But years of resistance and legal battles over tribal sovereignty and civil rights have allowed Indigenous populations to rebound to their largest size in modern U.S. history.
By the numbers: In 2020, the Native American and Alaska Native alone population accounted for 1.1% of all people living in the United States. That's a jump compared with 0.9% in 2010.
An additional 5.9 million people identified as Native American and Alaska Native and another race group in 2020, such as white or Black American.
Together, the Native American and Alaska Native alone or in-combination population comprised 9.7 million people in 2020. The combination population grew by 160% since 2010.

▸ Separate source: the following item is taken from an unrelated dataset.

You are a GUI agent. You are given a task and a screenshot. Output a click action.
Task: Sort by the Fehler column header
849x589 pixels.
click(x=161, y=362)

What they're saying: "The numbers really do reflect the diversity that we're seeing today in the real world and in Indian Country. So we're very pleased with it," said Yvette Roubideaux, a member of the Rosebud Sioux Tribe and vice president for research and director of the policy research center at the National Congress of American Indians.
"But again, we think it may also be an undercount, due to the privacy measures and other challenges with the COVID-19 pandemic."
Details: At 15.2% (111,575 people), Alaska had the largest percentage of its population identifying as solely Native American or Alaska Native.
New Mexico was second, with 10% of its population (212,241 people) identifying as solely Native American.
California has the largest population in total numbers, with 631,061 Indigenous people.
Yes, but: Tribal communities and Native Americans are spread out throughout congressional districts, making it difficult for Indigenous people to gain political power by electing Native Americans to Congress.
New voting restrictions in states like Arizona also could make it more difficult for Navajo Nation members to vote, diluting their power even more.
The Republican-dominated Kansas Legislature is poised to redraw a district currently held by Democratic U.S. Rep. Sharice Davids, a member of the Ho-Chunk Nation and one of two Native American women in Congress, that would oust her from office.
The Democratic-led New Mexico redistricting body could also redraw the district held by Republican U.S. Rep. Yvette Herrell, a member of the Cherokee Nation, that could also boot her from Congress.